Identity theft is the act of getting unlawful access to another person’s sensitive information and carrying out a fraudulent act. Just as robbers need cash from the bank, identity criminals want to obtain your personal information, such as your Social Security number, credit card number, medical records, account numbers, or passwords to your account.
So, any information that allows an identity thief to impersonate you and commit financial crimes under your name is good for them. A case study documented by Javelin Strategy and Research in 2018 provided that more than 15.4 million people were victims of identity theft in 2017, with an estimated $16.8 billion worth of data stolen.
How to Identify Identity Theft Against You?
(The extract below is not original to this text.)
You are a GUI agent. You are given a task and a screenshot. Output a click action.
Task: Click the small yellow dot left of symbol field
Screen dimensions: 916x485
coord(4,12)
Nowadays, vigilance is the key to preventing identity theft. Here are a few red flags that you should take note of:
- Unauthorized financial activity in your bank account that you do not recognize
- Inquiries about financial transactions or loans you did not apply for
- A bounced cheque
- Strange charges on your credit card or bank account
- Automatic deductions from your credit card, charged by online retailers
- Not receiving bank notifications or bills
- Receiving notifications for services you did not use
- Alerts from security companies that your data has been breached
Common Identity Thefts
According to the Department of Justice, here are the most common types of identity thefts:
Pre-Approved Credit Cards
When you discard pre-approved credit cards without properly shredding and discarding them in enclosed materials, scammers access and activate them in your name. Having your mail delivered to a location that anyone can easily access allows thieves to intercept your mail without your knowledge.
Putting up your information in public spaces can allow thieves to access your credit card information or codes. They watch you add information on your phone or computer and later use it to commit financial crimes.
It is becoming increasingly common for thieves to file a tax return in your name to use your personal information. They redirect your mail and collect a refund on your behalf.